**Texto de origen:**

El dueño del secreto
El
dictador va a morir. Pero eso no lo saben las fuerzas que se le oponen en la
clandestinidad. Las pocas que quedan claro está, porque luego de casi cuarenta
años en el poder, la represión, el exilio, el encarcelamiento y los asesinatos
han horadado profundamente el tejido político que adversa a Franco. Hacia 1974
se gesta una de las últimas escaramuzas para intentar derrocar a quien solo
abandonaría el mando una vez fallecido.
Para que eso ocurriera debería pasar poco más de dos años, y el narrador de
esta historia contará, 20 años después, lo que vivió cuando con tan solo 18
años participó en una intentona para derrocar el régimen franquista. En El dueño del secreto (Booket, 2016), novela de un
Antonio Muñoz Molina que todavía no llegaba a los 40 años y ya contaba con un
prestigio que lograría confirmar con cada vez una mayor madurez de oficio hasta
nuestros días, un joven de provincia llega a Madrid para estudiar periodismo en
medio de las represiones de la dictadura en contra de manifestaciones universitarias.
Este joven que desayunaba o cenaba galletas rancias con leche condensada a
falta de dinero, se verá involucrado en una conspiración que podría provocar la
caída del dictador.

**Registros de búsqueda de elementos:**
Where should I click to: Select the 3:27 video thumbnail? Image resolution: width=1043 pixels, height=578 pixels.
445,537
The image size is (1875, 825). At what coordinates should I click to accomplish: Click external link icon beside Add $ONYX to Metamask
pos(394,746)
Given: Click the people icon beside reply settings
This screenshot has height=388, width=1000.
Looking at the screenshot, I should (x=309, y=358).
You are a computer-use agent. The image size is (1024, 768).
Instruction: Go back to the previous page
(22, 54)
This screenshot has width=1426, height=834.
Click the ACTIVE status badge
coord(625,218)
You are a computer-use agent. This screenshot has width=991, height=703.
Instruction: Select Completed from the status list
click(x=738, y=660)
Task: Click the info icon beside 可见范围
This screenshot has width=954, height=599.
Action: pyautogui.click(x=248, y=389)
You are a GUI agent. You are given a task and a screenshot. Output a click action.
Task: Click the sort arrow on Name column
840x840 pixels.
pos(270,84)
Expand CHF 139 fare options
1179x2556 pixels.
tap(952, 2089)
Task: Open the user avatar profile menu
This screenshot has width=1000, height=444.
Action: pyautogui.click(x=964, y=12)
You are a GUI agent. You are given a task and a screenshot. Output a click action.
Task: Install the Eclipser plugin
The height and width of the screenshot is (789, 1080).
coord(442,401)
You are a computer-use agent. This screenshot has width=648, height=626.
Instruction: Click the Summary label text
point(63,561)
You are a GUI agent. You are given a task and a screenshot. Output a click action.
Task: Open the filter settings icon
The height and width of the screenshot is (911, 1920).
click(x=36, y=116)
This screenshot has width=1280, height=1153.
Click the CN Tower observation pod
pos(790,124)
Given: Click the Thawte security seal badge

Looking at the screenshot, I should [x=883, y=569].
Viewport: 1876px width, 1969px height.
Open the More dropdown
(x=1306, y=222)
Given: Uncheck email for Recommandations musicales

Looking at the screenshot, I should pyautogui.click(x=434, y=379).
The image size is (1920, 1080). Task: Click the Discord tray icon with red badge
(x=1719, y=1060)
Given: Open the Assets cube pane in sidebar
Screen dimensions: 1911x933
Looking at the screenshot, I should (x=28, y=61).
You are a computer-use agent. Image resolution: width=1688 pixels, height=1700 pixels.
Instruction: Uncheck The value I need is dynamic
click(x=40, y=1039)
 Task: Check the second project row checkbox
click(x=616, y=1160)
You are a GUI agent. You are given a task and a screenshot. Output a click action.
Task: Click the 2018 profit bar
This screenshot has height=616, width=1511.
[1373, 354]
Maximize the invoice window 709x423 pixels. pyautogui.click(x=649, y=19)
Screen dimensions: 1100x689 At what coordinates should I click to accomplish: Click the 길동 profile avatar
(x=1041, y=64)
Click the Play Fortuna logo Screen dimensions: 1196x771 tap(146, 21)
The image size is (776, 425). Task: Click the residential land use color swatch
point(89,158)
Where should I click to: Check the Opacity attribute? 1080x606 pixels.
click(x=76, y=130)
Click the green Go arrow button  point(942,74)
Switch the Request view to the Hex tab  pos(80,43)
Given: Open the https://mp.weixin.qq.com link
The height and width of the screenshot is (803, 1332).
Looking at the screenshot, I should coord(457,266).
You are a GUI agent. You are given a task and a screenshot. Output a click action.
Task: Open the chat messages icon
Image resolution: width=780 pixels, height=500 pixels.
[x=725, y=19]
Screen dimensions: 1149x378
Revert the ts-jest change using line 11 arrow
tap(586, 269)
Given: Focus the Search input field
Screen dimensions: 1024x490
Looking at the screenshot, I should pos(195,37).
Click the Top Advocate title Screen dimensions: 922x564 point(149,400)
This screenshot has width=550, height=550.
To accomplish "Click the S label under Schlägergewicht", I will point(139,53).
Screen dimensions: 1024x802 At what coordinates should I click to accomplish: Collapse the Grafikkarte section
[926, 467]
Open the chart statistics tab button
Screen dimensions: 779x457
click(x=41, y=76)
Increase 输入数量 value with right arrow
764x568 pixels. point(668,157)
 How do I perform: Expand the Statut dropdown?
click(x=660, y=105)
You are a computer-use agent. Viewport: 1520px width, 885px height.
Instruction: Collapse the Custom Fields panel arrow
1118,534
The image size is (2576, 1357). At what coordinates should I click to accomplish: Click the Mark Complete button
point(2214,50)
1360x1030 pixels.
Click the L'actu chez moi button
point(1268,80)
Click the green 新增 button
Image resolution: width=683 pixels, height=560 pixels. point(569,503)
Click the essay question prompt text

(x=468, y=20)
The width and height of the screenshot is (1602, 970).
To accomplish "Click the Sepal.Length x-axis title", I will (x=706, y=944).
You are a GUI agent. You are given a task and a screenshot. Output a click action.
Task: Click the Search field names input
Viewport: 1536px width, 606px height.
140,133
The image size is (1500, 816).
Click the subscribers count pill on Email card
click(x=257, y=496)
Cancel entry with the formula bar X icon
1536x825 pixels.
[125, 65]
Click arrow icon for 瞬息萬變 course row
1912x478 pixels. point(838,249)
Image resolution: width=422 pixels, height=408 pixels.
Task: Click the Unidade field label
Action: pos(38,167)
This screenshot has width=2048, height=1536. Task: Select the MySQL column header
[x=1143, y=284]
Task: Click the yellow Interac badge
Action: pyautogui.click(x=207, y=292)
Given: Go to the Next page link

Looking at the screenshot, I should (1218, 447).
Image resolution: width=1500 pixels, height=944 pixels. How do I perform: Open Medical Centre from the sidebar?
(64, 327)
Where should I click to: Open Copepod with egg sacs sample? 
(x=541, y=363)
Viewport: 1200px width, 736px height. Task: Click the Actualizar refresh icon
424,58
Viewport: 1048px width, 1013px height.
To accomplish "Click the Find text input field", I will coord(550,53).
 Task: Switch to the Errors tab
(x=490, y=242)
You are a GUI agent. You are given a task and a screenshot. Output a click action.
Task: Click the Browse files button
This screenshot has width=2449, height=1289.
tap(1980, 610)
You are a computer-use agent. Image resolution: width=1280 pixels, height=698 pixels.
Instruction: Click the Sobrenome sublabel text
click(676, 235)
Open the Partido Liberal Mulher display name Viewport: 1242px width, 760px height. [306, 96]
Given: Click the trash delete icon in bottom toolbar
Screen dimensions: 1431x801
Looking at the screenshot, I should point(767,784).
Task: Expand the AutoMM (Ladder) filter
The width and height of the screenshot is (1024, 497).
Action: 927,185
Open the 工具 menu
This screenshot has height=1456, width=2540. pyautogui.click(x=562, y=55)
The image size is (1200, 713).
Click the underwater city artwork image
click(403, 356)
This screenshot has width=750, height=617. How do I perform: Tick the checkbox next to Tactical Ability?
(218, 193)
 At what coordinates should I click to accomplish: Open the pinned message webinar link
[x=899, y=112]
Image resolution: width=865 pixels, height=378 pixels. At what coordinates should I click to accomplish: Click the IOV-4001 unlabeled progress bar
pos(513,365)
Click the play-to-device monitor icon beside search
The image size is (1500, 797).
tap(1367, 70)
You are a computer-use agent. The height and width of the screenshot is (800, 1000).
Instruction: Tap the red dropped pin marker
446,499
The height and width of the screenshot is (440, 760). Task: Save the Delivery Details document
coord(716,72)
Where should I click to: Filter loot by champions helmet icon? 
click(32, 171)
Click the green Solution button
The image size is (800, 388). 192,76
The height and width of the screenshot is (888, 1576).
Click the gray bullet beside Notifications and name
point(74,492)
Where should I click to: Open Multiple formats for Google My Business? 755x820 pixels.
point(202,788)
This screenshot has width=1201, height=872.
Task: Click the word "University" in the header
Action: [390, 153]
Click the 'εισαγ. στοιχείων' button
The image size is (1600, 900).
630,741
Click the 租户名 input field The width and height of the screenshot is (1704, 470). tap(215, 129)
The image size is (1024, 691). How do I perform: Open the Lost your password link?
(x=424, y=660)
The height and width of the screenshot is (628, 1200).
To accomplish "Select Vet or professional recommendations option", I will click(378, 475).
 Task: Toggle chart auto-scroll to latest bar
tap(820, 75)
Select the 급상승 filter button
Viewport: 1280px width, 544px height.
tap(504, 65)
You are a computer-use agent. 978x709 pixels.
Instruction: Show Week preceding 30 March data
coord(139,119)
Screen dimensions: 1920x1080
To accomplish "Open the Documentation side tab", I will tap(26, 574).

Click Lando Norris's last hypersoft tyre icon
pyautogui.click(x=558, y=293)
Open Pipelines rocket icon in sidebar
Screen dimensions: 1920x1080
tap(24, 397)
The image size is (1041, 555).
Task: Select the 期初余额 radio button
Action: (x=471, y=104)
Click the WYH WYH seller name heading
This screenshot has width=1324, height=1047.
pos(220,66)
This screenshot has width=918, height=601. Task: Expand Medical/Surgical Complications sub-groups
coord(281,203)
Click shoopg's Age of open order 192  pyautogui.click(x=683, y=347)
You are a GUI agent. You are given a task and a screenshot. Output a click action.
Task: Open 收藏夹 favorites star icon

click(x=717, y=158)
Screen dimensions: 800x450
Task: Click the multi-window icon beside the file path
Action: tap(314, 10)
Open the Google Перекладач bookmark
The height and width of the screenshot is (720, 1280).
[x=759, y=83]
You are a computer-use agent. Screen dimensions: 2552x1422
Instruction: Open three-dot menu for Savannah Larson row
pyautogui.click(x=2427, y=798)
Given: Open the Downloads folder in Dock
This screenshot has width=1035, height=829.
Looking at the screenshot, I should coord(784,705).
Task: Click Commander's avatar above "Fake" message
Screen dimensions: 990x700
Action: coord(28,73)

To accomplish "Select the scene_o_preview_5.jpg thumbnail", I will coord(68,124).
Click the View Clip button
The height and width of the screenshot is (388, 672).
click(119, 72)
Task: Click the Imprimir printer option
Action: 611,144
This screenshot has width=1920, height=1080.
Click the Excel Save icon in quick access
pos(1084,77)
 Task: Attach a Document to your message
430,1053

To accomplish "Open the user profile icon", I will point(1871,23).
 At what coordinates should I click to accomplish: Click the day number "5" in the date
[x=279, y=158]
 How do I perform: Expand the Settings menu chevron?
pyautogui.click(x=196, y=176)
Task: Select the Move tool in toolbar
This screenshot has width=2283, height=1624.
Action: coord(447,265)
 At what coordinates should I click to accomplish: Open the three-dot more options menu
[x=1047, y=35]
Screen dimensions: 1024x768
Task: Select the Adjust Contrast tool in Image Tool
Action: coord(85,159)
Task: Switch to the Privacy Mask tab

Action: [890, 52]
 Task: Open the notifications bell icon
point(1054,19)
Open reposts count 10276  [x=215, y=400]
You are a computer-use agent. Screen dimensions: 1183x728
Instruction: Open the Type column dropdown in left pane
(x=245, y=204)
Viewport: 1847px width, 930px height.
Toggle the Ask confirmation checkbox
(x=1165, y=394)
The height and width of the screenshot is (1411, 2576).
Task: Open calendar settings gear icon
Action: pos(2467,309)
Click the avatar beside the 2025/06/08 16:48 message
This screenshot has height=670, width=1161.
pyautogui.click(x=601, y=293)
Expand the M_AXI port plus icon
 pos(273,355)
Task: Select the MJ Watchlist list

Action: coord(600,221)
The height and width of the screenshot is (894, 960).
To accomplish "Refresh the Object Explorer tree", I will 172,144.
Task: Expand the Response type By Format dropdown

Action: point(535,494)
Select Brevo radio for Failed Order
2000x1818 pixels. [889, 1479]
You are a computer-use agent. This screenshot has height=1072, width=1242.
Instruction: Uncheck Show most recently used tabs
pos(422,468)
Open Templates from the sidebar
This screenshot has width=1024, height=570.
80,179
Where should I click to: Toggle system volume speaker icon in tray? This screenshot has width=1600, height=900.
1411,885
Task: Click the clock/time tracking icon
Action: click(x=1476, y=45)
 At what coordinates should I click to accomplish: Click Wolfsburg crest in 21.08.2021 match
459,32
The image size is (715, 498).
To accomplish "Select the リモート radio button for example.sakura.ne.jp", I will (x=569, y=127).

**Problemas por resolver:**
1. Responde estas preguntas según el texto sobre El dueño del secreto:
(a) ¿Hacia qué año se gesta una de las últimas escaramuzas para derrocar a Franco?
(b) ¿Qué edad tenía el narrador cuando participó en la intentona contra el régimen?
(c) ¿Qué llega a estudiar a Madrid el joven de provincia?
2. Repite sin cambios el fragmento del texto sobre El dueño del secreto que comienza en las palabras "Este joven que" y termina después de "caída del dictador.".
Los registros no hacen falta para resolver nada.

**Resultados:**
1.
(a) Hacia 1974.
(b) Tenía 18 años.
(c) Periodismo.

2.
Este joven que desayunaba o cenaba galletas rancias con leche condensada a
falta de dinero, se verá involucrado en una conspiración que podría provocar la
caída del dictador.